Comentarios / Añadir Comentario

Rebecca Ley, The Guardian

El único mueble que Papá tiene en su habitación de la residencia, es una gran silla de madera. Es imponente, su tamaño es el de un sillón pero está hecha de brillante madera oscura, tiene un gran reposacabezas, y reposabrazos en forma de espiral.

Puesto que las paredes están desnudas y la cama es completamente institucional, este es posiblemente el último objeto personal que Papá tiene en su entorno. Ya estaba en el pequeño apartamento donde residía poco antes de trasladarse a la residencia – y en la casa junto al mar en la que vivía antes. De hecho, desde donde que me alcanza la memoria, siempre ha estado donde él estaba. La silla del Abuelo Ley. La única reliquia que aún queda de un abuelo al que nunca conocí.

Y, como cada descripción que siempre he escuchado de aquel hombre, la silla parecía amenazadora, dura, conscientemente masculina. Al parecer, el abuelo se sentaba en ella durante horas, fumando sin cesar esos cigarrillos que algún día le matarían. A Papá no le gustaba mucho hablar de su propio padre, y apenas lo hacía. Y no es de extrañar, ya que cuando puntualmente contaba alguna historia, ésta no era nada feliz.

Una vez, Papá me contó una anécdota sobre cómo, en un momento de su vida, siendo joven, le habían ofrecido un gran chollo para comprar una propiedad, y que su padre había vetado la transacción ya que la entendía como una deslealtad.
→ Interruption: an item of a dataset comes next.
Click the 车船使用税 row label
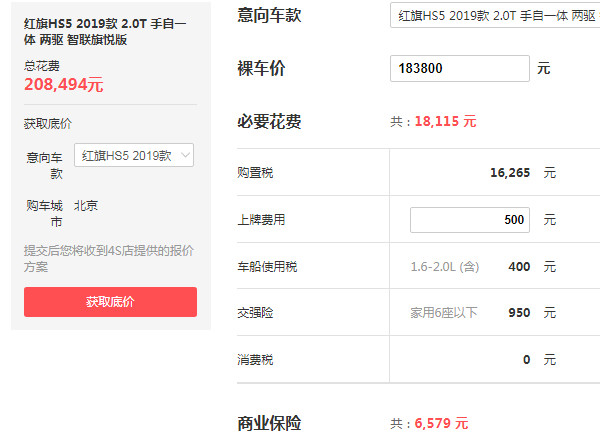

Según  Papá, la compra le habría solucionado la vida. La amarga sensación de haber perdido una gran oportunidad aun le corroía. Sin embargo es difícil saber si esto es realmente cierto.
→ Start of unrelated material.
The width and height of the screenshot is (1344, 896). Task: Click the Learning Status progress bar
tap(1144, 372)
De vez en cuando, Papá también insinuaba que su padre le había obligado a abandonar la escuela a los 14 para empezar a trabajar en la empresa familiar (un garaje). Necesitaban manos jóvenes y trabajo gratis. Una vez más, es difícil saber lo que realmente sucedió, pero ciertamente parece un poco extraño que mi padre – un hombre brillante, muy por encima de la media– no pudiera entrar en el instituto ni conseguir cualificación alguna.

Cualquiera que sea la realidad, la sensación de no haber podido tener una educación le persiguió siempre. Estaba paranoico con no ser lo suficientemente bueno, y esto se reflejaba en la música clásica, en las ganas de viajar y en el incesante deseo de ser diferente – mejor – que todos los demás. Esa es la razón por la que a mí me presionaba tanto para que sacara el máximo provecho de mis estudios, para que tuviera las oportunidades que él tuvo.

Ahora puedo ver todo eso y entiendo lo triste que es que Papá nunca tuviera la oportunidad de elegir. Todavía recuerdo muy bien la imagen unidimensional que tengo del abuelo que nunca conocí. Obviamente Papá no siguió con él, eso está más que claro. Al poco de cumplir los 20, se desligó del negocio familiar, estableciendo su propio garaje a cinco millas carretera abajo en lo que pareció ser un curioso acto de venganza al estilo de Cornualles. Pero seguramente el Abuelo Ley también debió de tener un lado bueno,  debió haber sonreído, amado a sus tres hijos, seguro hubo días en los que el sol brillaba sobre el mar y todo en el mundo estaba bien. ¿Por qué Papá habría seguido conservando aquella silla si no hubiera habido cosas que mereciera la pena recordar?

Para mí, ahora que estoy embarazada es importante pensar así. Y si bien el no poder compartir este gran acontecimiento de mi vida con mi padre es un punto de inflexión, lo realmente triste es saber que mi nuevo bebé nunca le conocerá. Igual que yo nunca conocí al Abuelo Ley. Mis hijos sólo tendrán mi versión, coloreada, como seguramente será, por mi propia perspectiva.

Sé que en mis recuerdos seré generosa con mi padre, pero aún así resulta extraño que mis hijos nunca vayan a poder conocer al verdadero hombre en toda su irascible, temperamental y festiva gloria. Todo lo que habrá de él serán fotografías a las que no se parece, escritos míos, historias contadas; en definitiva, todo cosas inanimadas, como una silla incómoda en la esquina de una habitación.